Given instruction
Could you give back every one of the records below word for word, leaving out the pictures?

Records on locating words and elements
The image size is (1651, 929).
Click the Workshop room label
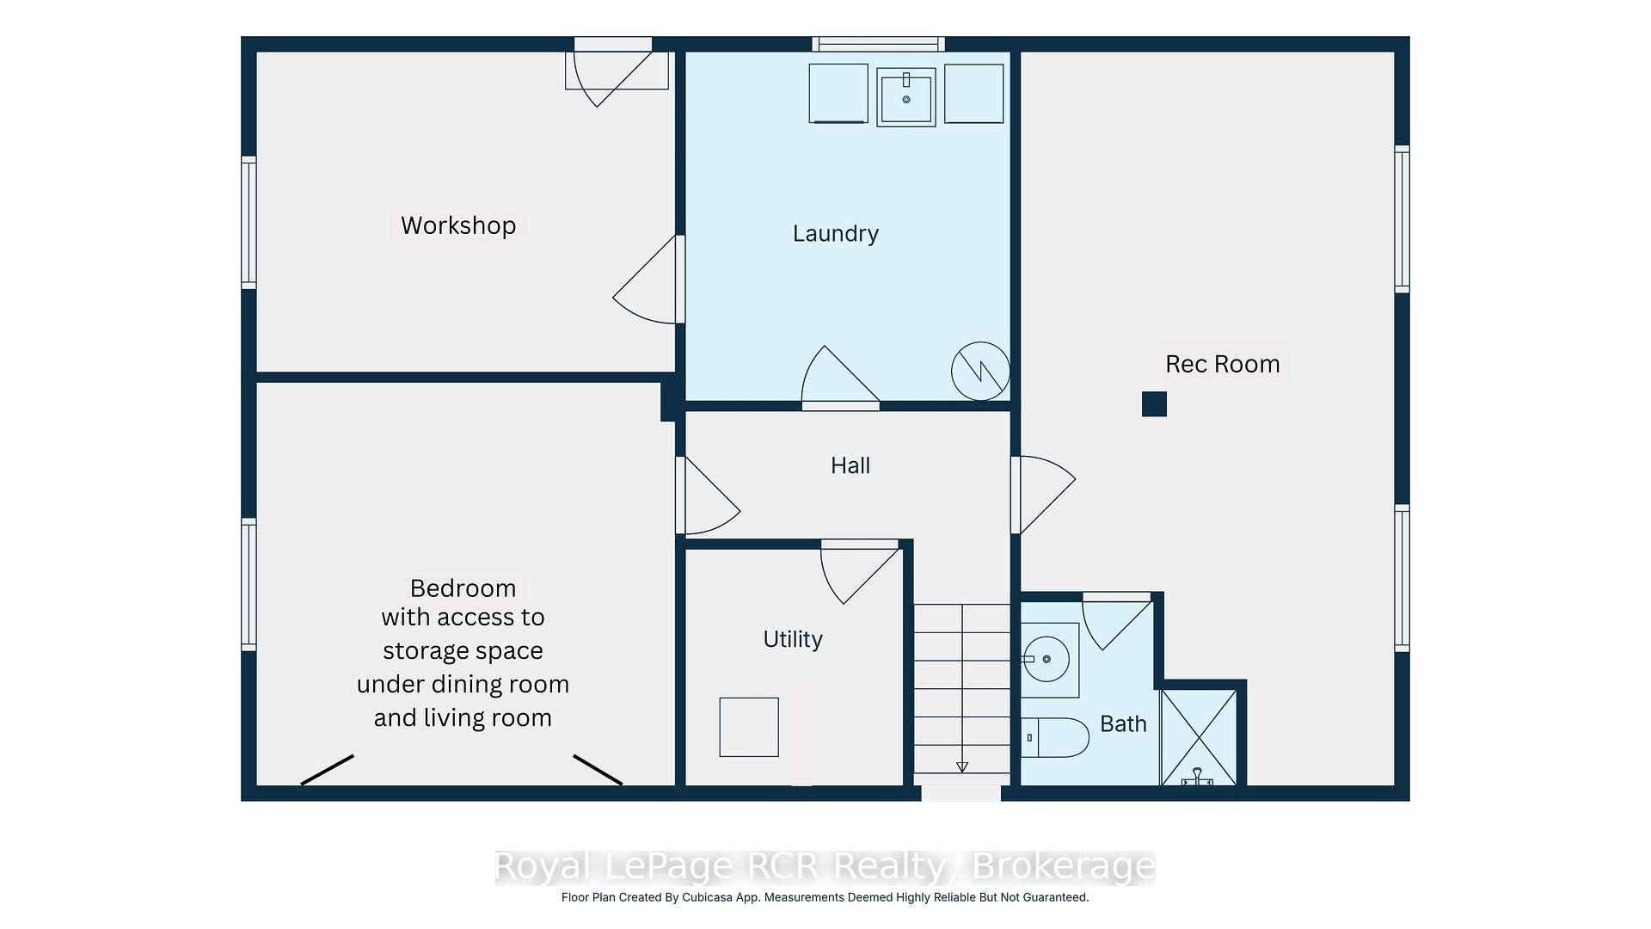[x=458, y=225]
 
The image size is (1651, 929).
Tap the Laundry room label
[x=836, y=234]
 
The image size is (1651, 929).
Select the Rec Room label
[x=1222, y=364]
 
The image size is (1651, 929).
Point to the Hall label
[x=850, y=465]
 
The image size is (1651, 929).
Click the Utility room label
[x=793, y=639]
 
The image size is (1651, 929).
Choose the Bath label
[x=1123, y=724]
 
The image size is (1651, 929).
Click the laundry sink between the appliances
[x=906, y=97]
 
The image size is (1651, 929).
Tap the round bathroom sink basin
[x=1046, y=660]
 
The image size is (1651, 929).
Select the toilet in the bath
[x=1055, y=738]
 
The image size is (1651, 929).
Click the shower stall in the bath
[x=1199, y=737]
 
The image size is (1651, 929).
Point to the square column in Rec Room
[x=1154, y=404]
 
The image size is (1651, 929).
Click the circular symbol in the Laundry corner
[x=980, y=371]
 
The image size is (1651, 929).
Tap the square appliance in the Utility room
[x=749, y=727]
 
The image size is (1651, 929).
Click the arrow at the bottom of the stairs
[x=962, y=766]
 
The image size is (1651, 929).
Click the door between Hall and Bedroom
[x=708, y=495]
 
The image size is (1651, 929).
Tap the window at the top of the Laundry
[x=879, y=44]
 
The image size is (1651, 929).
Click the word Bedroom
[x=463, y=588]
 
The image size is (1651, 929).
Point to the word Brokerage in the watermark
[x=1063, y=867]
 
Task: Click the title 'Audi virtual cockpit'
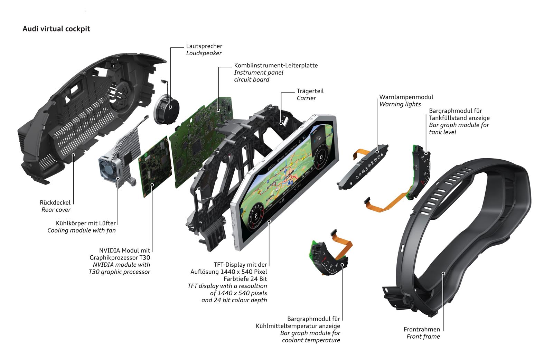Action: click(x=56, y=29)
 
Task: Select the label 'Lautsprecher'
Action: click(x=204, y=46)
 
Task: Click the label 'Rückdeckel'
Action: click(x=55, y=203)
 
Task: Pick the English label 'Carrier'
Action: click(x=306, y=98)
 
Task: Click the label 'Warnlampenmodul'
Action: click(x=406, y=97)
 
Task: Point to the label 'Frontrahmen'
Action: click(x=422, y=330)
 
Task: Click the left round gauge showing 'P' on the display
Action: click(x=255, y=216)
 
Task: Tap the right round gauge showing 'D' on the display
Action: click(x=321, y=157)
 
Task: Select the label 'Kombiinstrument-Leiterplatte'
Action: click(x=276, y=65)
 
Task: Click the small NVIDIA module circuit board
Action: click(x=155, y=165)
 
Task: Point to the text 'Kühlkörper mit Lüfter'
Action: click(x=86, y=224)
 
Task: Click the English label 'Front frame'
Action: click(x=423, y=337)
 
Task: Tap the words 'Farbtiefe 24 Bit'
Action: click(x=245, y=279)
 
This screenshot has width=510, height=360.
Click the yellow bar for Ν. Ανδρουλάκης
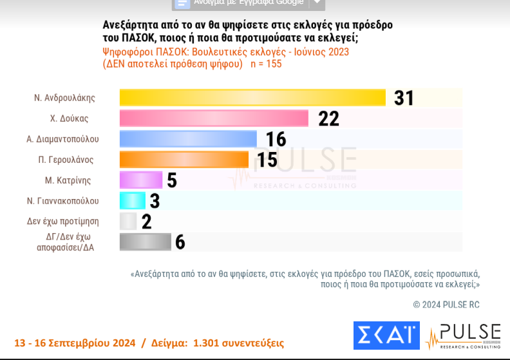point(252,97)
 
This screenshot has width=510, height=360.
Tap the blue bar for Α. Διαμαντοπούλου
point(188,138)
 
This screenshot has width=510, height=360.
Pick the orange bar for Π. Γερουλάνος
point(184,159)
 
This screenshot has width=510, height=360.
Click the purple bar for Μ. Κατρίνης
point(141,180)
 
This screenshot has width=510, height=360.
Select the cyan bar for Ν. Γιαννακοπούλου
point(132,200)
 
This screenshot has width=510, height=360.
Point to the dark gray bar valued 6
point(145,242)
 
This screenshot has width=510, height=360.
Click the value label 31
point(404,98)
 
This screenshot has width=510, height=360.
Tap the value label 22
point(328,118)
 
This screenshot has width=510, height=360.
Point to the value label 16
point(276,139)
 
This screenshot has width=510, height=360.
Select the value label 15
point(267,160)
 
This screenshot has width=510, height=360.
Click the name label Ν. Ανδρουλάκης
point(65,98)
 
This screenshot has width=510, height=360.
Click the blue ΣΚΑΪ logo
point(386,337)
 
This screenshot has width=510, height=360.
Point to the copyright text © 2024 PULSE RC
point(446,304)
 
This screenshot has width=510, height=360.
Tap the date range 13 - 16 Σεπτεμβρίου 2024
point(74,343)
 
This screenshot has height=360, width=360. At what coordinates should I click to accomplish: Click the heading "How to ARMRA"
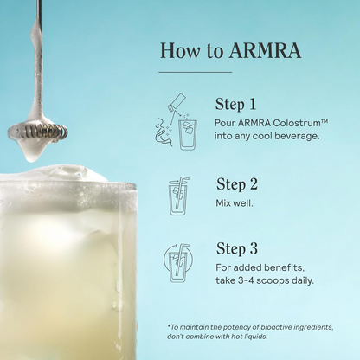tap(230, 50)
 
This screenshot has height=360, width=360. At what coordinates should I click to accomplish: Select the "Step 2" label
tap(237, 183)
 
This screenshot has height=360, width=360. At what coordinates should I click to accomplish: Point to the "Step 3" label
tap(237, 248)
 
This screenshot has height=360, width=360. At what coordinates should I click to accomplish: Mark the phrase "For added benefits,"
tap(256, 267)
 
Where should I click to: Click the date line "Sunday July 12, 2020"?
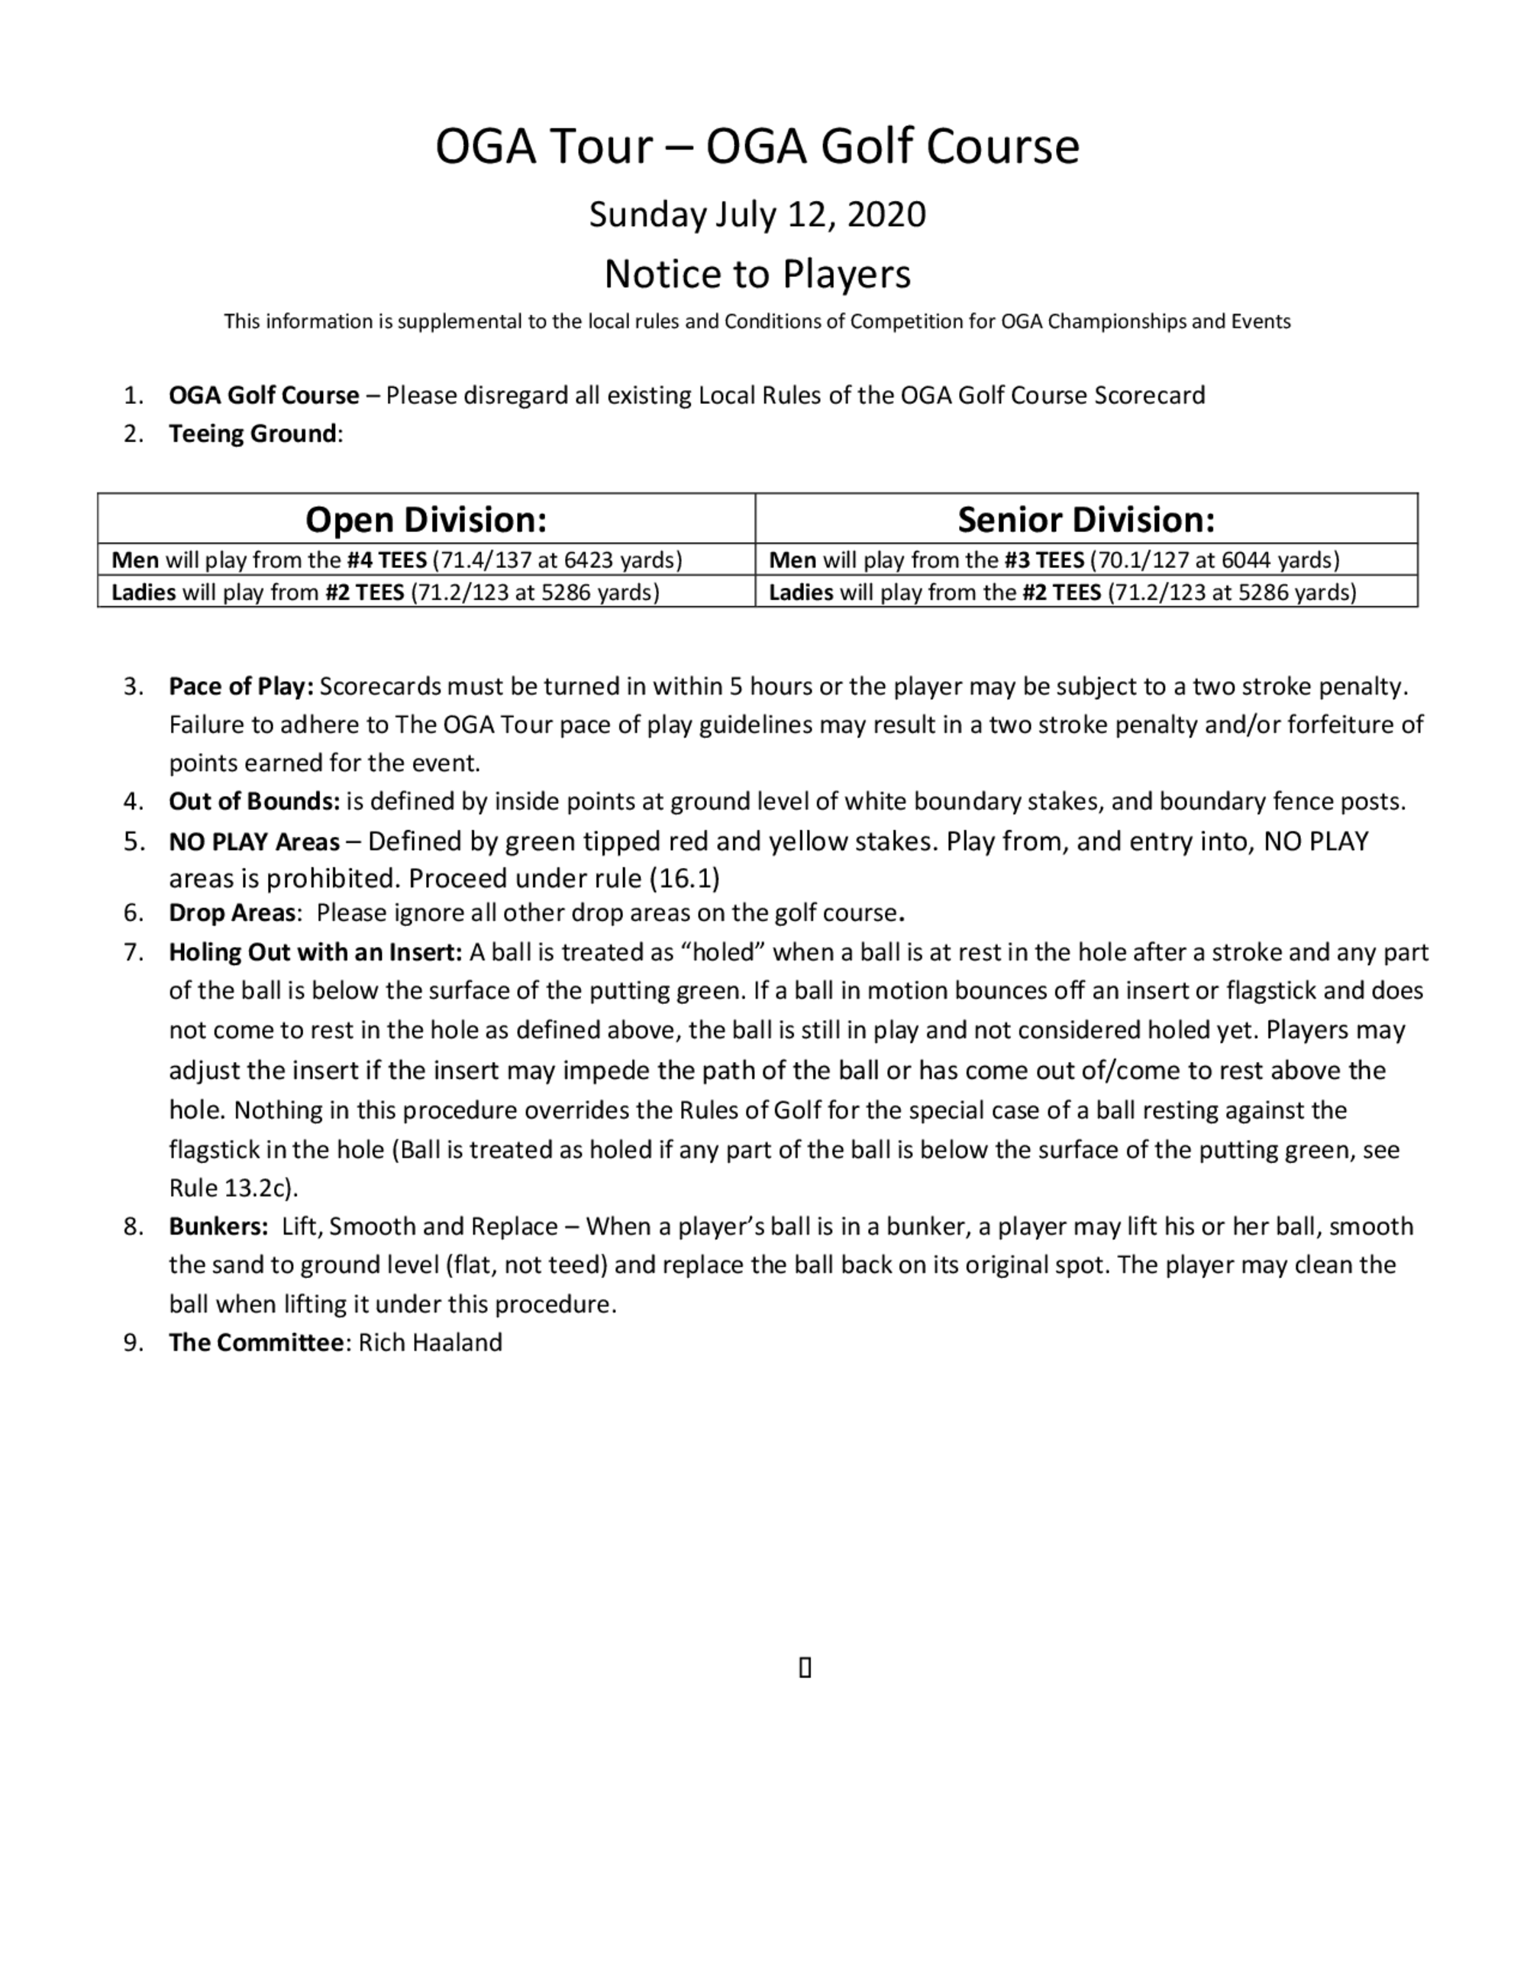pos(757,215)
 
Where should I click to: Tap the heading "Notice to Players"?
pos(757,273)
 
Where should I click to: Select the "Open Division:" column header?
pos(426,519)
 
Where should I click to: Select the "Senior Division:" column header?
pos(1086,519)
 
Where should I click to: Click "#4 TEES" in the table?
pos(386,560)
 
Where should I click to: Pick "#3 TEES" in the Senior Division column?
pos(1044,560)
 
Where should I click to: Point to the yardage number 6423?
pos(588,560)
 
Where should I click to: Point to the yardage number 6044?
pos(1246,560)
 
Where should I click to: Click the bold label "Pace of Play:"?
pos(241,686)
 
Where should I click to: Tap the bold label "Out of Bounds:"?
pos(254,802)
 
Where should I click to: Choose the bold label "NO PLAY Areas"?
pos(254,842)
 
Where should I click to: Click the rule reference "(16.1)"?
pos(684,879)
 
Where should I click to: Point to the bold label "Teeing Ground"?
pos(253,434)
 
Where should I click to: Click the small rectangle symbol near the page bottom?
pos(805,1668)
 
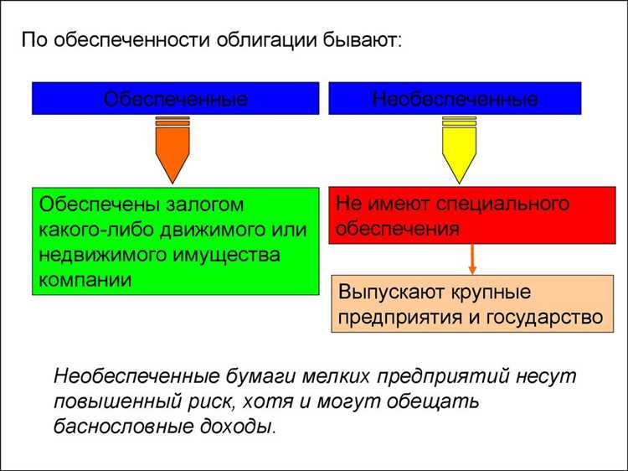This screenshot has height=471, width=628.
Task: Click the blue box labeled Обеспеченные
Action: pyautogui.click(x=175, y=98)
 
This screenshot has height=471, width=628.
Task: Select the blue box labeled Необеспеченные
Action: pyautogui.click(x=455, y=98)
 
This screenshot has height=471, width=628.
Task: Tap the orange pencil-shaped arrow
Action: pyautogui.click(x=172, y=149)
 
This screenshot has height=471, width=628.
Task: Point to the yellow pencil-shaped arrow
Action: pyautogui.click(x=458, y=149)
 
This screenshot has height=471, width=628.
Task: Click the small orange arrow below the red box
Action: pyautogui.click(x=472, y=259)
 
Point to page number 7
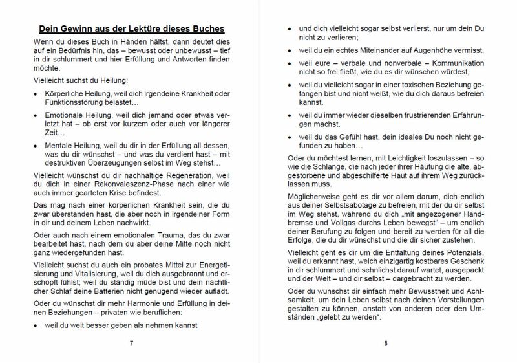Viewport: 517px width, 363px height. [x=131, y=342]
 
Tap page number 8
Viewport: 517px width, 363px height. [x=385, y=342]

Completed exercise
The image size is (1651, 929).
Click the Workshop room label
[x=458, y=225]
 
The image size is (1651, 929).
Tap the Laundry room label
[x=836, y=234]
 
The image size is (1651, 929).
Select the Rec Room label
[x=1222, y=364]
 
The image size is (1651, 929).
Point to the Hall label
[x=850, y=465]
 
The image size is (1651, 929).
Click the Utility room label
[x=793, y=639]
 
The image size is (1651, 929).
Choose the Bath label
[x=1123, y=724]
 
The image size is (1651, 929).
Click the laundry sink between the appliances
[x=906, y=97]
 
The image size is (1651, 929).
Tap the round bathroom sink basin
[x=1046, y=660]
 
The image size is (1651, 929).
Select the toilet in the bath
[x=1055, y=738]
 
The image size is (1651, 929).
Click the shower stall in the bath
[x=1199, y=737]
 
The image size is (1651, 929).
Point to the square column in Rec Room
[x=1154, y=404]
 
The image size is (1651, 929).
Click the circular symbol in the Laundry corner
[x=980, y=371]
 
The image size is (1651, 929).
Tap the square appliance in the Utility room
[x=749, y=727]
 
The image size is (1651, 929).
Click the arrow at the bottom of the stairs
[x=962, y=766]
 
The image size is (1651, 929).
Click the door between Hall and Bedroom
[x=708, y=495]
 
The image size is (1651, 929).
Tap the window at the top of the Laundry
[x=879, y=44]
 
The image size is (1651, 929).
Click the word Bedroom
[x=463, y=588]
 
The image size is (1651, 929).
Point to the word Brokerage in the watermark
[x=1063, y=867]
 
Task: Click the title 'Audi virtual cockpit'
Action: click(x=56, y=29)
 
Task: Select the label 'Lautsprecher'
Action: click(x=204, y=46)
 
Task: Click the label 'Rückdeckel'
Action: click(x=55, y=203)
 
Task: Pick the English label 'Carrier'
Action: click(x=306, y=98)
 
Task: Click the label 'Warnlampenmodul'
Action: click(x=406, y=97)
 
Task: Point to the label 'Frontrahmen'
Action: click(x=422, y=330)
 
Task: Click the left round gauge showing 'P' on the display
Action: click(x=255, y=216)
 
Task: Tap the right round gauge showing 'D' on the display
Action: click(x=321, y=157)
 
Task: Select the label 'Kombiinstrument-Leiterplatte'
Action: click(x=276, y=65)
 
Task: Click the small NVIDIA module circuit board
Action: click(x=155, y=165)
 
Task: Point to the text 'Kühlkörper mit Lüfter'
Action: click(x=86, y=224)
 
Task: Click the English label 'Front frame'
Action: click(x=423, y=337)
 
Task: Tap the words 'Farbtiefe 24 Bit'
Action: click(x=245, y=279)
 
This screenshot has width=510, height=360.
Click the yellow bar for Ν. Ανδρουλάκης
point(252,97)
 
This screenshot has width=510, height=360.
Tap the blue bar for Α. Διαμαντοπούλου
point(188,138)
 
This screenshot has width=510, height=360.
Pick the orange bar for Π. Γερουλάνος
point(184,159)
 
This screenshot has width=510, height=360.
Click the purple bar for Μ. Κατρίνης
point(141,180)
 
This screenshot has width=510, height=360.
Select the cyan bar for Ν. Γιαννακοπούλου
point(132,200)
 
This screenshot has width=510, height=360.
Point to the dark gray bar valued 6
point(145,242)
 
This screenshot has width=510, height=360.
Click the value label 31
point(404,98)
 
This screenshot has width=510, height=360.
Tap the value label 22
point(328,118)
 
This screenshot has width=510, height=360.
Point to the value label 16
point(276,139)
 
This screenshot has width=510, height=360.
Select the value label 15
point(267,160)
 
This screenshot has width=510, height=360.
Click the name label Ν. Ανδρουλάκης
point(65,98)
 
This screenshot has width=510, height=360.
Click the blue ΣΚΑΪ logo
point(386,337)
 
This screenshot has width=510, height=360.
Point to the copyright text © 2024 PULSE RC
point(446,304)
 
This screenshot has width=510, height=360.
Tap the date range 13 - 16 Σεπτεμβρίου 2024
point(74,343)
 
This screenshot has height=360, width=360. At what coordinates should I click to accomplish: Click the heading "How to ARMRA"
tap(230, 50)
 
This screenshot has height=360, width=360. At what coordinates should I click to accomplish: Select the "Step 2" label
tap(237, 183)
 
This screenshot has height=360, width=360. At what coordinates should I click to accomplish: Point to the "Step 3" label
tap(237, 248)
 
This screenshot has height=360, width=360. At what coordinates should I click to accomplish: Mark the phrase "For added benefits,"
tap(256, 267)
 
Where should I click to: Click the date line "Sunday July 12, 2020"?
pos(757,215)
 
Where should I click to: Tap the heading "Notice to Players"?
pos(757,273)
 
Where should I click to: Select the "Open Division:" column header?
pos(426,519)
 
Where should I click to: Select the "Senior Division:" column header?
pos(1086,519)
 
Where should I click to: Click "#4 TEES" in the table?
pos(386,560)
 
Where should I click to: Pick "#3 TEES" in the Senior Division column?
pos(1044,560)
 
Where should I click to: Point to the yardage number 6423?
pos(588,560)
 
Where should I click to: Point to the yardage number 6044?
pos(1246,560)
 
Where should I click to: Click the bold label "Pace of Play:"?
pos(241,686)
 
Where should I click to: Tap the bold label "Out of Bounds:"?
pos(254,802)
 
Where should I click to: Choose the bold label "NO PLAY Areas"?
pos(254,842)
 
Where should I click to: Click the rule reference "(16.1)"?
pos(684,879)
 
Where should I click to: Point to the bold label "Teeing Ground"?
pos(253,434)
 
Where should I click to: Click the small rectangle symbol near the page bottom?
pos(805,1668)
 
This screenshot has height=471, width=628.
Task: Click the blue box labeled Обеспеченные
Action: pyautogui.click(x=175, y=98)
 
This screenshot has height=471, width=628.
Task: Select the blue box labeled Необеспеченные
Action: pyautogui.click(x=455, y=98)
 
This screenshot has height=471, width=628.
Task: Tap the orange pencil-shaped arrow
Action: pyautogui.click(x=172, y=149)
 
This screenshot has height=471, width=628.
Task: Point to the yellow pencil-shaped arrow
Action: pyautogui.click(x=458, y=149)
 
This screenshot has height=471, width=628.
Task: Click the small orange arrow below the red box
Action: pyautogui.click(x=472, y=259)
 
Point to page number 7
Viewport: 517px width, 363px height. [x=131, y=342]
 
Tap page number 8
Viewport: 517px width, 363px height. [x=385, y=342]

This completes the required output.